WHAT TO WORK ON » Report each line of the listing that carries the word "noir".
--- INPUT ---
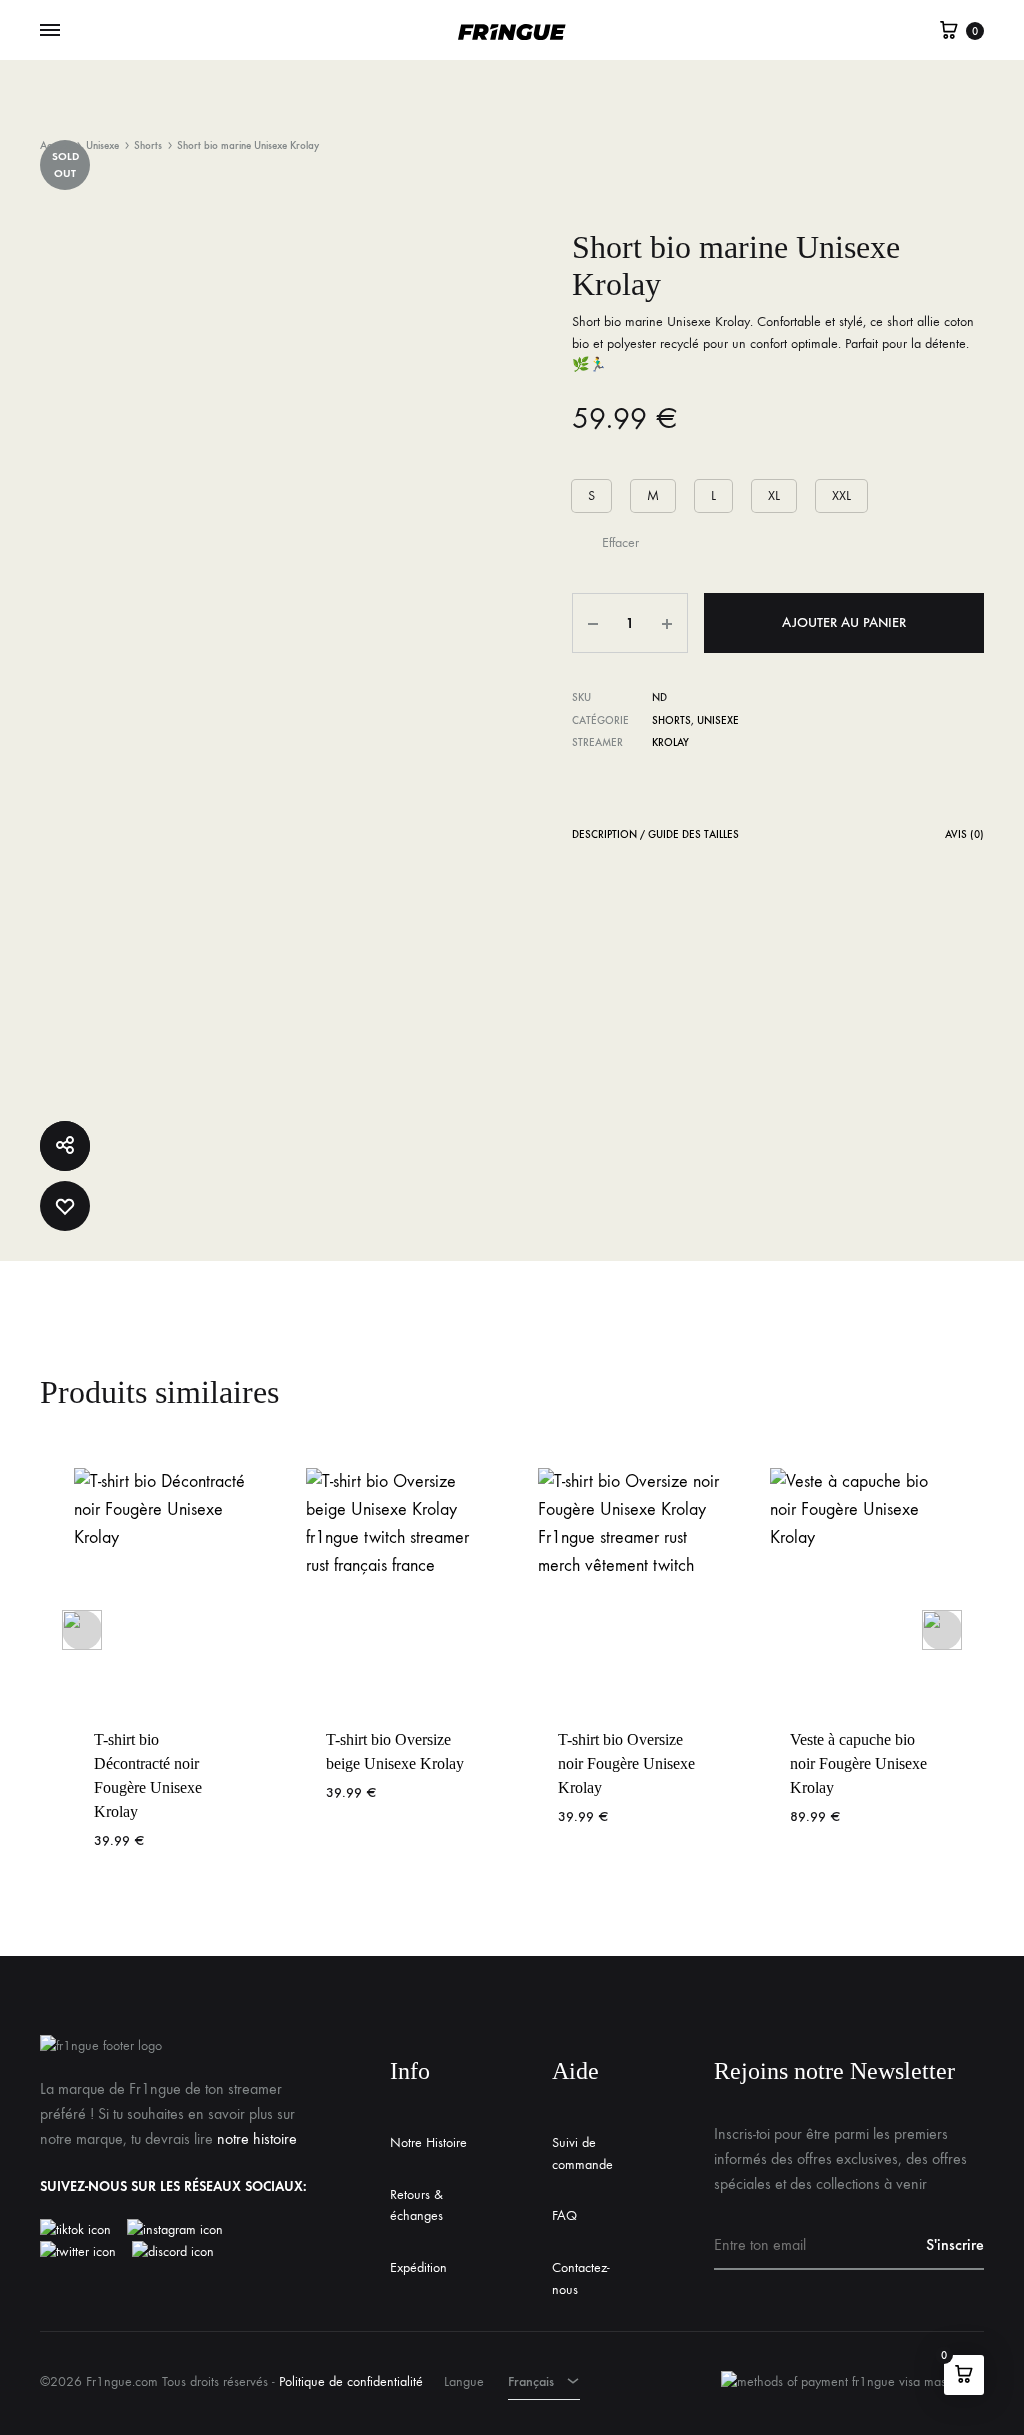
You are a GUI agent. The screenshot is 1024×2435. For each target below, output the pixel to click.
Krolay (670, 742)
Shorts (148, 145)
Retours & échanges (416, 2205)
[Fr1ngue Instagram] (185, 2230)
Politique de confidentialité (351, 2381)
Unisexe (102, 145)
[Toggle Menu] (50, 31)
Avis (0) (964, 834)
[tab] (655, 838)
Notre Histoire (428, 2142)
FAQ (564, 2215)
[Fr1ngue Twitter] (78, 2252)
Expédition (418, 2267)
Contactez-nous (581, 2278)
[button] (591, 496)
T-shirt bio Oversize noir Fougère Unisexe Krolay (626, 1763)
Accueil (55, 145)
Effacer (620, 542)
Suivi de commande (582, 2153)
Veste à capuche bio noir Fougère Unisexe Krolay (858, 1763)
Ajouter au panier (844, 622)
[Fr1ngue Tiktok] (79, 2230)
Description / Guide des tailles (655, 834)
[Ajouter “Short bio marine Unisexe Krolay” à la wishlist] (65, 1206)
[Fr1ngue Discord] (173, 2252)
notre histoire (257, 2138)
---
OUTPUT OF THE TASK »
T-shirt bio Oversize noir Fougère Unisexe Krolay (626, 1763)
Veste à capuche bio noir Fougère Unisexe Krolay (858, 1763)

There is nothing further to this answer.